[Data for review]
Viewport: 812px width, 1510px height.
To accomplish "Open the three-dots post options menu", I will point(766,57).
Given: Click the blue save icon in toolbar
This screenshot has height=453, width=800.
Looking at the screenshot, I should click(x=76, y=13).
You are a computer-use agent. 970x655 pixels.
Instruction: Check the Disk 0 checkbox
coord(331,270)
...
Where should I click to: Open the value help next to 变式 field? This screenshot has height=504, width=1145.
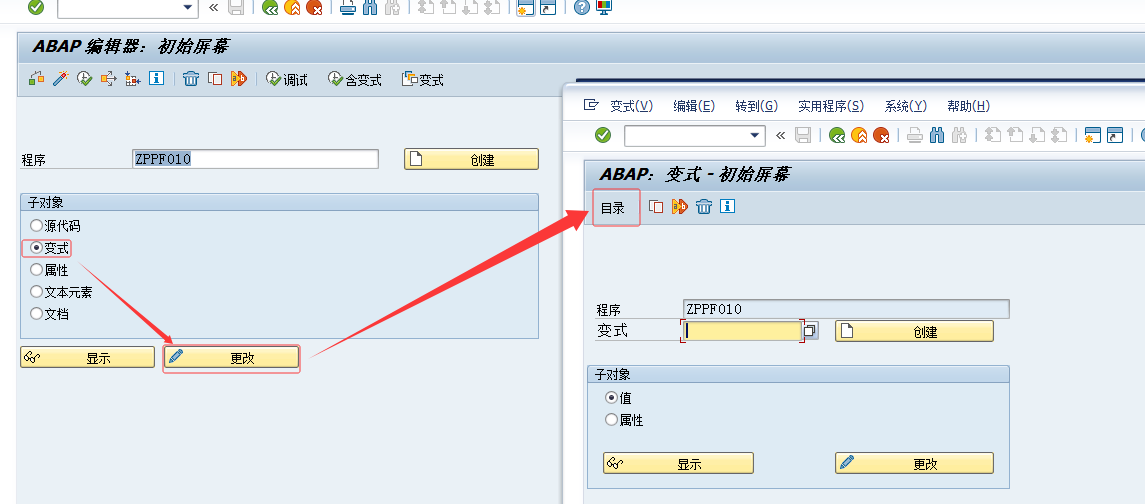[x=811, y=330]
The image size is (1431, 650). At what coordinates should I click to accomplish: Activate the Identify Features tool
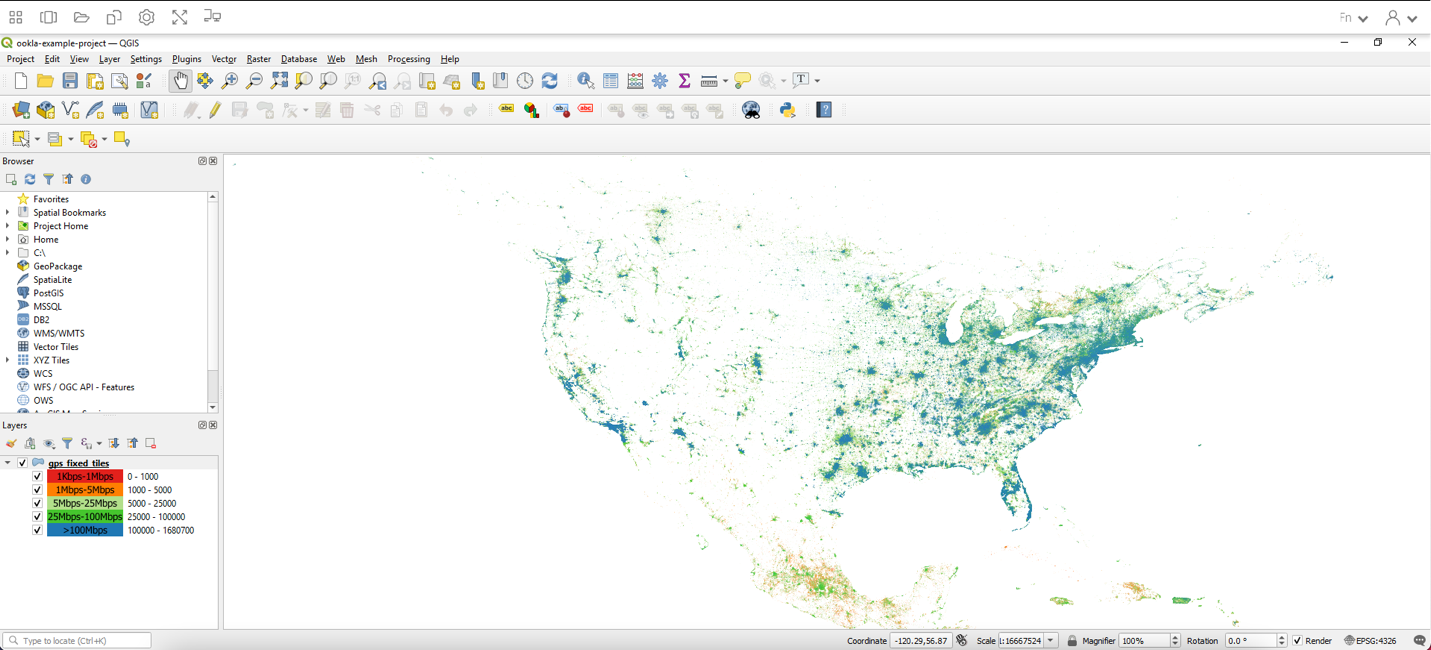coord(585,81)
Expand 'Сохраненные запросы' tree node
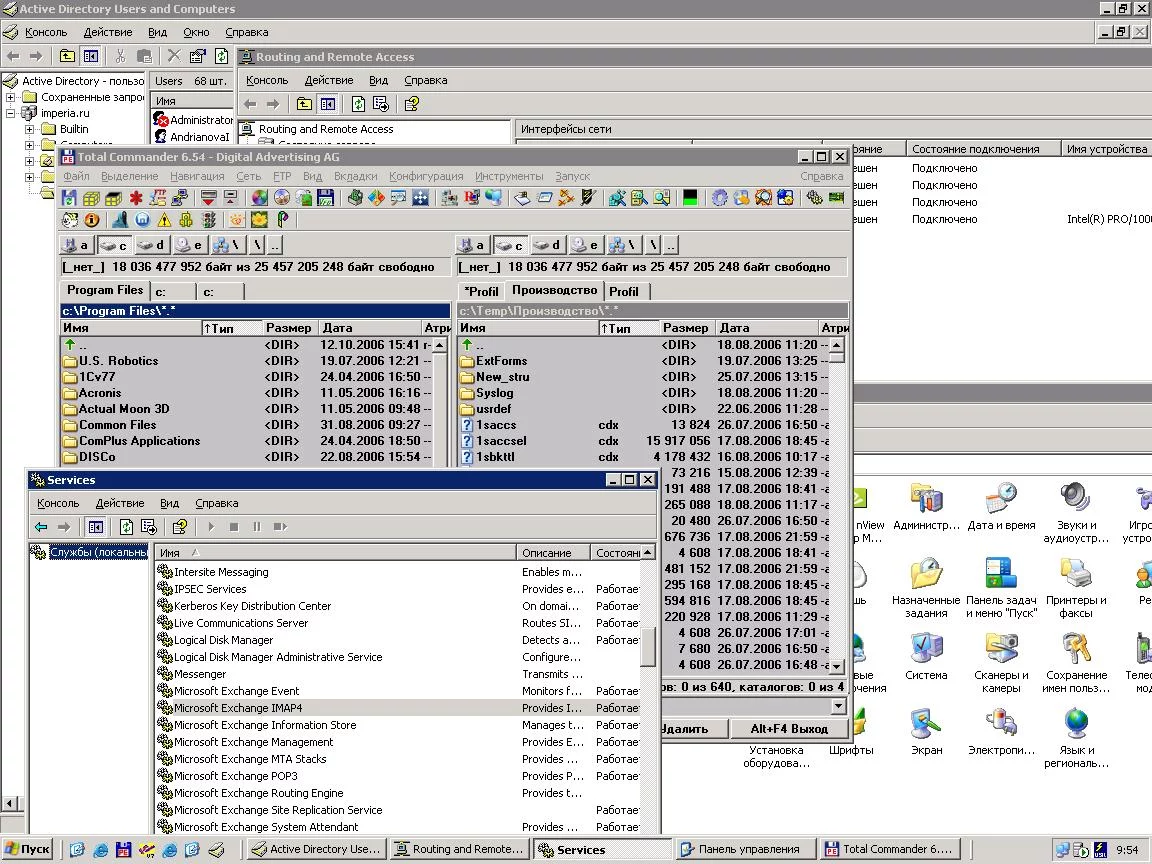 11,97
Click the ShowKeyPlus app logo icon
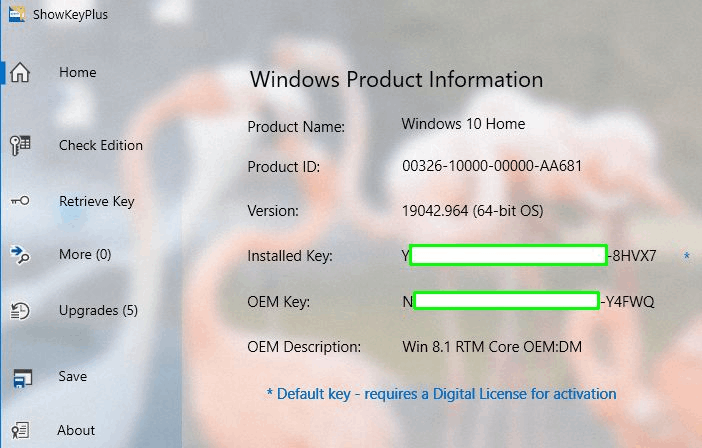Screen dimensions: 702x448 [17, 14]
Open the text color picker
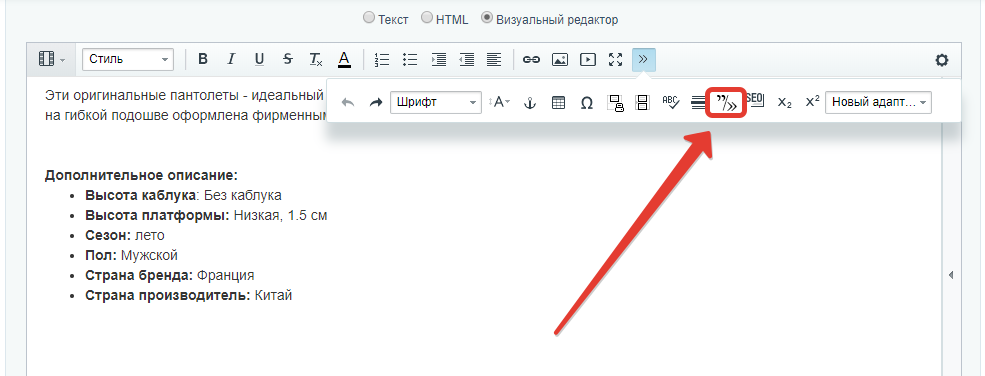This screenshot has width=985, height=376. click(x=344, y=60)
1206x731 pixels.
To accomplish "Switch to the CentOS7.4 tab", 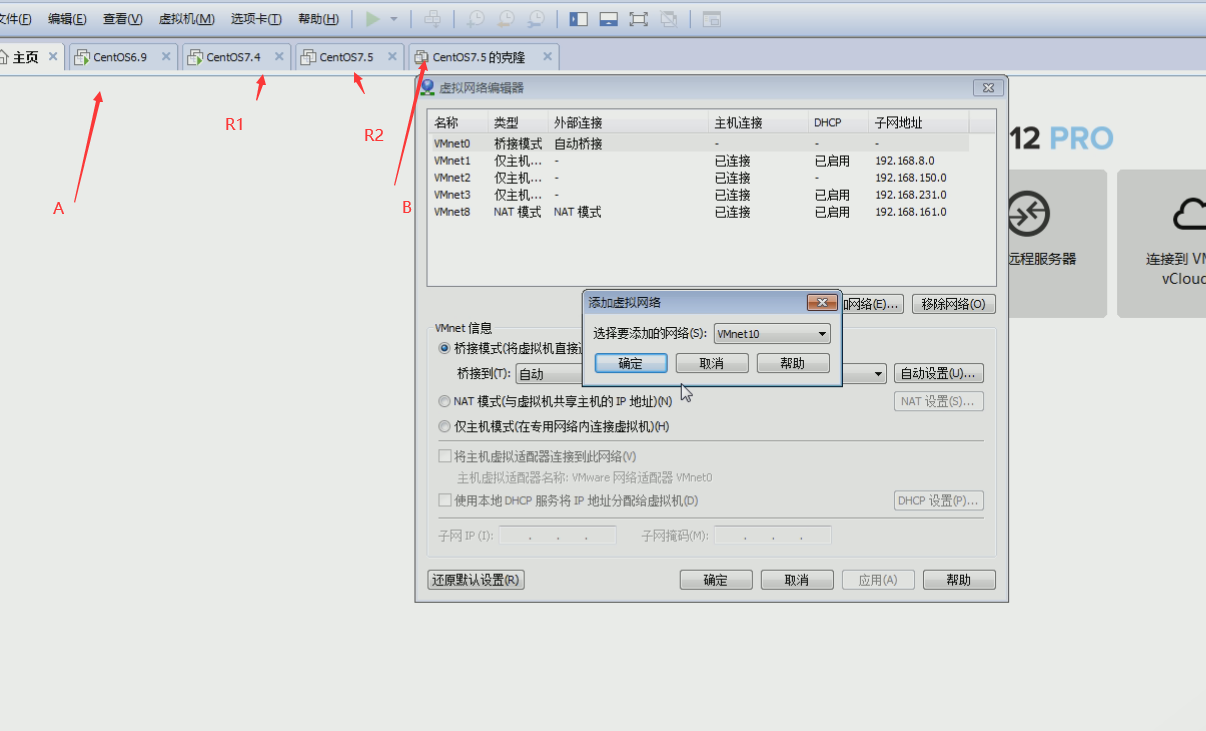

[Task item] In the records above, everything from the line with "Open the text color picker" down to the line with "to the CentOS7.4" must be duplicated exactly, both lines kept. Leave no pictures in.

[Answer for this exercise]
Open the text color picker
This screenshot has width=985, height=376. click(x=344, y=60)
1206x731 pixels.
To accomplish "Switch to the CentOS7.4 tab", 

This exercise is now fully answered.